Jeziorny Krzysztof, Waszczykowska Arleta, Barańska Dobromiła, Szadkowska Agnieszka, Młynarski Wojciech, Zmysłowska Agnieszka
Department of Pediatrics, Diabetology, Endocrinology and Nephrology, Medical University of Lodz, Lodz, Poland.
Department of Ophthalmology and Vision Rehabilitation, Medical University of Lodz, Lodz, Poland.
J Pediatr Endocrinol Metab. 2020 Feb 25;33(2):319-322. doi: 10.1515/jpem-2019-0440.

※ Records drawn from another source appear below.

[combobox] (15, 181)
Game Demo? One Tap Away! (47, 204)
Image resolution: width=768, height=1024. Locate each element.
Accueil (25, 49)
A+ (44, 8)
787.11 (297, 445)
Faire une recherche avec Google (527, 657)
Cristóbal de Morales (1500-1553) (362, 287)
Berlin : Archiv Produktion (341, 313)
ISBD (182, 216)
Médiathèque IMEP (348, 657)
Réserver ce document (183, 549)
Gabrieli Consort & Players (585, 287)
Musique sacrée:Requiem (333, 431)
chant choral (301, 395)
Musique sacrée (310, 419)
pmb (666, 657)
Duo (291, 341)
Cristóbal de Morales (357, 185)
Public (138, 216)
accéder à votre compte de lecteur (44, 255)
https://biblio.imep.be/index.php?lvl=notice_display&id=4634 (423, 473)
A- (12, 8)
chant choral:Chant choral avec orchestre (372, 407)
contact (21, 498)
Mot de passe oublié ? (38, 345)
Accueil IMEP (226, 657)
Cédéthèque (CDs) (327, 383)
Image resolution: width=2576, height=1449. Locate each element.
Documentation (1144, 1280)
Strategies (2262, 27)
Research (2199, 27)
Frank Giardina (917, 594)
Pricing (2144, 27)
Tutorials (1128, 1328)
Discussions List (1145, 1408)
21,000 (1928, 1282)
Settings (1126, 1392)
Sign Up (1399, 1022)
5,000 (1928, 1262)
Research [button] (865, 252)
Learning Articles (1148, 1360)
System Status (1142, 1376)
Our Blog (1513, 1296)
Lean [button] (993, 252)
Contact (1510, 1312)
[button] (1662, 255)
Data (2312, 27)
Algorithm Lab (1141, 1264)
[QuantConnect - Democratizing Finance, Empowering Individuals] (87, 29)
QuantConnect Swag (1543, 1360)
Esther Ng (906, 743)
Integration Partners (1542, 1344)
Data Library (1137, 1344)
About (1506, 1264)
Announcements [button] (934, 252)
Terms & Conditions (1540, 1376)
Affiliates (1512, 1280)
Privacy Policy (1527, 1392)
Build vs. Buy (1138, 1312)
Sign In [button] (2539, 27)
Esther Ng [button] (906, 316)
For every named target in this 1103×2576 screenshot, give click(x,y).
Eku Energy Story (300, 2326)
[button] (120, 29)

Background Cerebral edema (CE) is one of the most serious complications of diabetic ketoacidosis (DKA) and can result in central nervous system (CNS) disorders and even lead to death of the patient. Case presentation We present the case of a 11-year-old boy with severe DKA in the course of newly diagnosed type 1 diabetes (T1D). The delay in the diagnosis of DKA and some therapeutic problems contributed to the development of CE and direct life-threatening conditions. Early diagnosis of CE development in the course of DKA using non-invasive methods such as pachymetry or transorbital ultrasound seems to be a very important prognostic factor. Conclusions This case highlights the importance of appropriate treatment according to the newest recommendations and presents the usefulness of new diagnostic methods to assess the risk of CE in children with newly diagnosed T1D.
背景 脑水肿(CE)是糖尿病酮症酸中毒(DKA)最严重的并发症之一,可导致中枢神经系统(CNS)紊乱,甚至导致患者死亡。病例报告 我们报告一例11岁新诊断为1型糖尿病(T1D)的男孩发生严重DKA的病例。DKA诊断延迟及一些治疗问题导致了CE的发生和直接危及生命的状况。使用诸如测厚法或经眶超声等非侵入性方法早期诊断DKA过程中的CE发展似乎是一个非常重要的预后因素。结论 本病例突出了根据最新建议进行恰当治疗的重要性,并展示了新诊断方法在评估新诊断T1D儿童CE风险方面的实用性。